Portanto, precariedade e subalternização de funções essenciais (cuidados, etc) essencialmente prestadas por mulheres continuam a ser a regra.. Somos não só as que têm um maior risco de infecção (derivado da exposição ao risco a que o trabalho de grande parte das mulheres obriga) como as que têm um maior risco de perda de emprego devido à precariedade dos trabalhos que se acentua quando falamos de trabalhos maioritariamente femininos.
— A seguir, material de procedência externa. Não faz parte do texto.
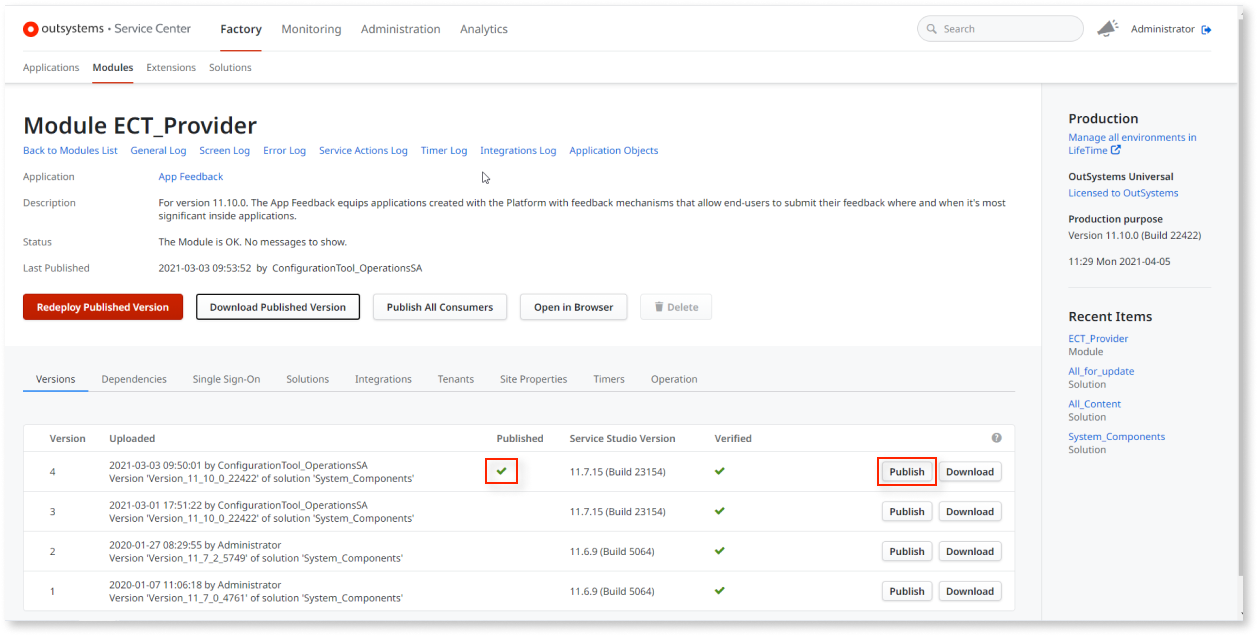
Task: Open the App Feedback application link
Action: [x=190, y=176]
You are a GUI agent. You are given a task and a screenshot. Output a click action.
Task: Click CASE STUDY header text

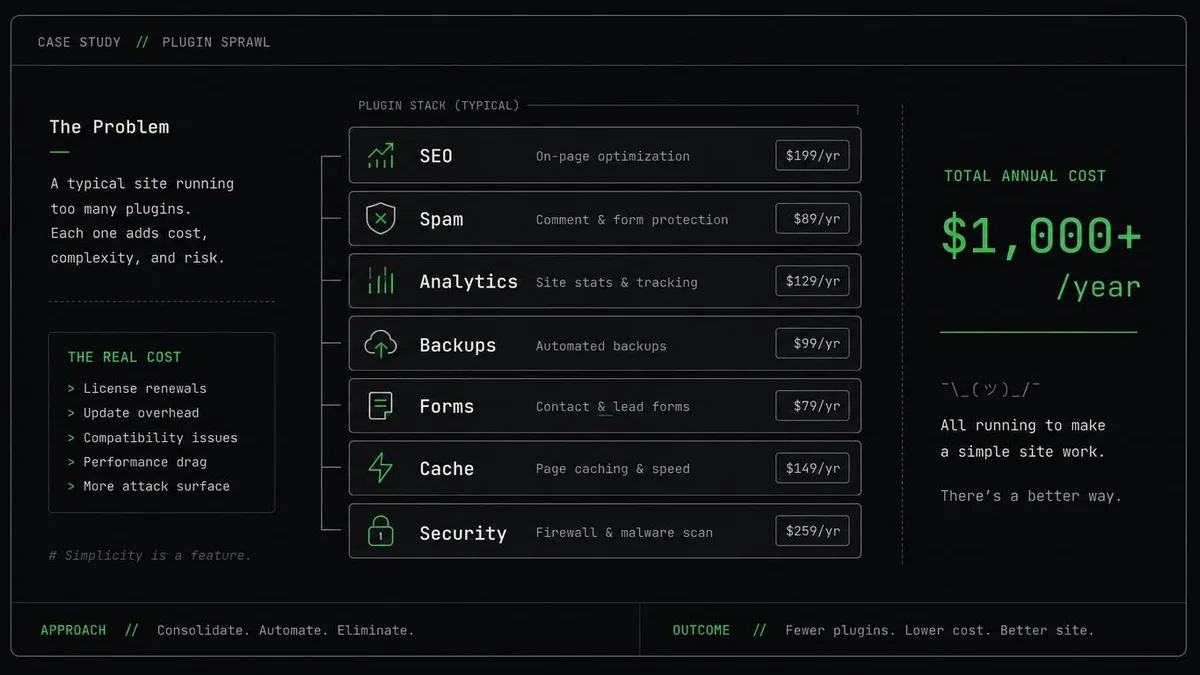[x=79, y=42]
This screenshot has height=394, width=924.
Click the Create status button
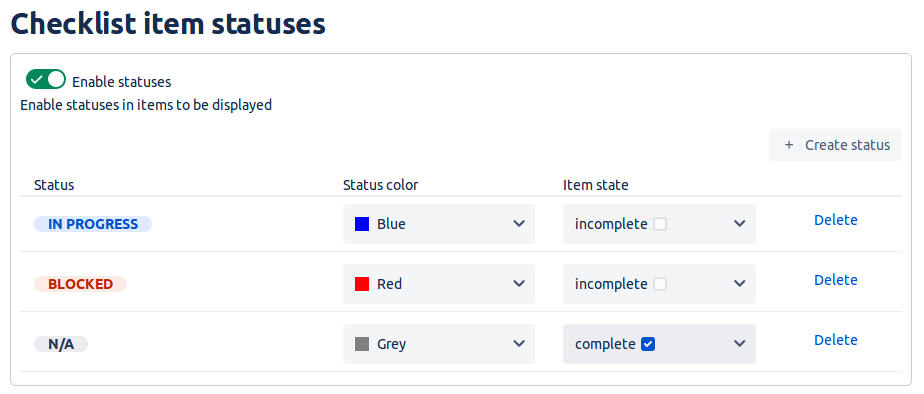(835, 145)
Somos aquelas a quem mais se pede, a quem mais responsabilidade se exige, mas a quem se recusa proteção social.
É por tudo isto que é tão necessário reivindicar a protecção reforçada do emprego de todas as trabalhadoras e trabalhadores; a justa protecção social para quem já perdeu, ou está em vias de perder, o seu emprego, nomeadamente para quem sempre foi excluído dessa protecção em virtude do seu vínculo laboral precário; o reforço dos serviços públicos nomeadamente com criação de redes de cuidados, bem como a garantia pelo Estado de direitos básicos de modo a proteger quem é mais afectado pela quebra de rendimentos.
Ou estas medidas são garantidas, ou então a crise social irá mesmo rebentar, e sem dúvida que as mais prejudicadas serão mesmo as mulheres.
A única solução é mesmo virar a economia ao contrário, as pessoas, bem como os cuidados, têm de estar no centro, não os lucros. E, para isso acontecer, precisamos de discutir o que é o trabalho. Temos de falar de direitos e proteção no trabalho, mas também temos de falar de tempo de trabalho e de jornada de trabalho. Enquanto a sociedade – governo, partidos, sindicatos – se recusarem a olhar para o trabalho doméstico e dos cuidados, enquanto não se perceber que ele significa sobre-exploração, ou, como diz Nancy Fraser, uma expropriação, não haverá justiça. Se somarmos as horas de trabalho assalariado com as horas de trabalho doméstico e dos cuidados, perceberemos que, em média, em Portugal, no século XXI, as mulheres trabalham cerca de 12h30 por dia.
Por isso, quando ouvimos dizer que é impossível voltar ao tempo antes da pandemia, é um suspiro de alívio, porque esse tempo já era fortemente marcado pelas desigualdades. A resposta à pandemia tem de articular, por isso, duas ideias fundamentais: proteger as pessoas ao mesmo tempo que se resolve a injustiça e a desigualdade.
Sem isso, sabemos, muitas são as pessoas, principalmente, mulheres, quem estaremos a deixar para trás.